Monitor Data Repository node processes for node outage
Article ID: 217325


Updated On:


DX NetOps CA Performance Management - Usage and Administration


When the DX NetOps Performance Management (PM) Data Repository database node(s) go down, how can we monitor the Vertica processes?

What Vertica processes on the nodes for a Data Repository database cluster will go down when a node leaves the cluster?

Monitoring Vertica processes for a down node.


All supported DX NetOps Performance Management releases


Need to be alerted when a database node goes down.


The following samples were taken from node0001 in a three node cluster. Default install paths shown.

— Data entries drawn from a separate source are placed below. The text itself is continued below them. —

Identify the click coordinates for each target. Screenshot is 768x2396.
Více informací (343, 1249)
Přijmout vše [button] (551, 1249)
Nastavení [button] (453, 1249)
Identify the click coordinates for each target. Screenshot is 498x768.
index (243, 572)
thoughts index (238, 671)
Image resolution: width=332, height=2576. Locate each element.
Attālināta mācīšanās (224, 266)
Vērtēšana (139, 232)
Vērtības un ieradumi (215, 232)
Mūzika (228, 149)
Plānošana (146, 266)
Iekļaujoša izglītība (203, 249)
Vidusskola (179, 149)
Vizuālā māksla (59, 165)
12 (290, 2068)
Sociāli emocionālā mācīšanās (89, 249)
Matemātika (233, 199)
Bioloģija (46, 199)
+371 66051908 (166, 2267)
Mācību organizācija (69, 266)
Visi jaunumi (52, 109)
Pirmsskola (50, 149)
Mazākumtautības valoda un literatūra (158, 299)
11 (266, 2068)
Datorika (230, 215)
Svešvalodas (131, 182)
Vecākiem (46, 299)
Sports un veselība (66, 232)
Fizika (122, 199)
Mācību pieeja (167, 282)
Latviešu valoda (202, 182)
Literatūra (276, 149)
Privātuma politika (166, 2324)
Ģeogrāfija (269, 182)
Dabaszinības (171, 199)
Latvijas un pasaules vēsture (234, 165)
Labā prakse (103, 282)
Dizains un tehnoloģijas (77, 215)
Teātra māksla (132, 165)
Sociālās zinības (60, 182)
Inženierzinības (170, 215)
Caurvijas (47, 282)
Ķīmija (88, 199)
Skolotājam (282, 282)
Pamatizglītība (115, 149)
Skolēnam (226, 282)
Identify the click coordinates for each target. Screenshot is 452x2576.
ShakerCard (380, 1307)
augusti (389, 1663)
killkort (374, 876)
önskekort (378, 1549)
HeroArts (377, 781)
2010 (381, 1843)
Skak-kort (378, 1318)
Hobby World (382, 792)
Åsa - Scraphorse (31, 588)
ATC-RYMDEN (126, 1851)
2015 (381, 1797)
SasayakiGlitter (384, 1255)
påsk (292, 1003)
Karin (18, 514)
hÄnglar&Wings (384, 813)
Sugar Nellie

Process list for a running node.

[root@node0001_HostName ~]# ps -ef | grep vertica
dradmin    7618      1  0 Apr30 ?        00:00:00 /bin/bash /opt/vertica/agent/ /opt/vertica/config/users/dradmin/agent.conf
dradmin    7637   7618  0 Apr30 ?        09:24:20 /opt/vertica/oss/python/bin/python ./
dradmin   37070      1  0 Apr30 ?        02:37:42 /opt/vertica/spread/sbin/spread -c /loddisk/data/drdata/v_drdata_node0001_catalog/spread.conf -D /opt/vertica/spread/tmp
dradmin   37072      1  6 Apr30 ?        2-22:38:35 /opt/vertica/bin/vertica -D /loddisk/data/drdata/v_drdata_node0001_catalog -C drdata -n v_drdata_node0001 -h <node0001_IP_Address> -p 5433 -P 4803 -Y ipv4 -S 10263370
dradmin   37107  37072  0 Apr30 ?        00:19:45 /opt/vertica/bin/vertica-udx-zygote 13 3 37072 debug-log-off /loddisk/data/drdata/v_drdata_node0001_catalog/UDxLogs 60 14 0

Process list for the same node with the database down on the node.

[root@node0001_HostName ~]# ps -ef | grep vertica
dradmin    7618      1  0 Apr30 ?        00:00:00 /bin/bash /opt/vertica/agent/ /opt/vertica/config/users/dradmin/agent.conf
dradmin    7637   7618  0 Apr30 ?        09:24:21 /opt/vertica/oss/python/bin/python ./

The missing spread, vertica, and vertica-udx-zygote services indicate the database is down on the node.

If using process monitoring tools, the missing processes can be used as a trigger to indicate the database is down on that node.

Additional Information

An alternative to monitoring the processes is working with Events available in PM by default. These can be set up to send emails to users when they are raised via Notification Rules in PM.

The following are the currently available system based Data Repository State Events from the Data Aggregator Data Source.

Create Notification "Data Repository State" 

Select Next and Next

In Data Source select:
CA Performance Center
Data Aggregator@...



Select Event Type

Select Next

You can enable the Email or/and Sent Trap


Note that in a single node database being down, by the time the Data Aggregator Event engine recognizes the problem and tries to raise the default Events it may already be shutting down due to loss of the database. That would result in no Events being raised.